* _GOAL OF THE EXERCISE_:
Return every record exactly as written.

START STORED DATA

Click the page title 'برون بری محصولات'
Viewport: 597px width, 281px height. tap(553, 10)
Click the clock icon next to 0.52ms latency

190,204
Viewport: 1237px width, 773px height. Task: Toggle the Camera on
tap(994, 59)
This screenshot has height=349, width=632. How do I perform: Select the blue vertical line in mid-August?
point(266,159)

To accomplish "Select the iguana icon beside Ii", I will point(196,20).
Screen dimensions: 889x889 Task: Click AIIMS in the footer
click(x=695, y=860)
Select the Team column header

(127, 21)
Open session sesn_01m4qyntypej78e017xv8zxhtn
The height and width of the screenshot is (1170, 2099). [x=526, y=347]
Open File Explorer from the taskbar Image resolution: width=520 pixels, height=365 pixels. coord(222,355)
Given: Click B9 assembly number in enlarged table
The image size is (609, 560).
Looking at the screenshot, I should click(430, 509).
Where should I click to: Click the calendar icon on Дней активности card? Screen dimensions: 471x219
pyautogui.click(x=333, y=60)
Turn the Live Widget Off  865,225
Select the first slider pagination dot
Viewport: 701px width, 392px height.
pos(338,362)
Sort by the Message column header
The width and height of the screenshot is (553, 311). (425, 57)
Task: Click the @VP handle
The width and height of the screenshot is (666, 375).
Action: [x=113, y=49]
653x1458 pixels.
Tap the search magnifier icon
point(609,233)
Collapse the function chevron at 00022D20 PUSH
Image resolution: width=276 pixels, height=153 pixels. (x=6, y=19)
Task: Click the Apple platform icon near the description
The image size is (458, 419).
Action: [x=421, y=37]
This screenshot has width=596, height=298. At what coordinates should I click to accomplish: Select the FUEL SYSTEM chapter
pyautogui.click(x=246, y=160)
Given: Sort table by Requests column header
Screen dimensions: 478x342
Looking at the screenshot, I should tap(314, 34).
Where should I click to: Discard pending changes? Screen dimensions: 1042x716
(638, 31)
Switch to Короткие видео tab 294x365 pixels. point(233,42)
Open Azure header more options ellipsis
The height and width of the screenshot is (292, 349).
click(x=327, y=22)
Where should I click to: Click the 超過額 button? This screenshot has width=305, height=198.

END STORED DATA

* _ANSWER SECTION_:
Click the page title 'برون بری محصولات'
Viewport: 597px width, 281px height. tap(553, 10)
Click the clock icon next to 0.52ms latency

190,204
Viewport: 1237px width, 773px height. Task: Toggle the Camera on
tap(994, 59)
This screenshot has height=349, width=632. How do I perform: Select the blue vertical line in mid-August?
point(266,159)

To accomplish "Select the iguana icon beside Ii", I will point(196,20).
Screen dimensions: 889x889 Task: Click AIIMS in the footer
click(x=695, y=860)
Select the Team column header

(127, 21)
Open session sesn_01m4qyntypej78e017xv8zxhtn
The height and width of the screenshot is (1170, 2099). [x=526, y=347]
Open File Explorer from the taskbar Image resolution: width=520 pixels, height=365 pixels. coord(222,355)
Given: Click B9 assembly number in enlarged table
The image size is (609, 560).
Looking at the screenshot, I should click(430, 509).
Where should I click to: Click the calendar icon on Дней активности card? Screen dimensions: 471x219
pyautogui.click(x=333, y=60)
Turn the Live Widget Off  865,225
Select the first slider pagination dot
Viewport: 701px width, 392px height.
pos(338,362)
Sort by the Message column header
The width and height of the screenshot is (553, 311). (425, 57)
Task: Click the @VP handle
The width and height of the screenshot is (666, 375).
Action: [x=113, y=49]
653x1458 pixels.
Tap the search magnifier icon
point(609,233)
Collapse the function chevron at 00022D20 PUSH
Image resolution: width=276 pixels, height=153 pixels. (x=6, y=19)
Task: Click the Apple platform icon near the description
The image size is (458, 419).
Action: [x=421, y=37]
This screenshot has width=596, height=298. At what coordinates should I click to accomplish: Select the FUEL SYSTEM chapter
pyautogui.click(x=246, y=160)
Given: Sort table by Requests column header
Screen dimensions: 478x342
Looking at the screenshot, I should tap(314, 34).
Where should I click to: Discard pending changes? Screen dimensions: 1042x716
(638, 31)
Switch to Короткие видео tab 294x365 pixels. point(233,42)
Open Azure header more options ellipsis
The height and width of the screenshot is (292, 349).
click(x=327, y=22)
Where should I click to: Click the 超過額 button? This screenshot has width=305, height=198.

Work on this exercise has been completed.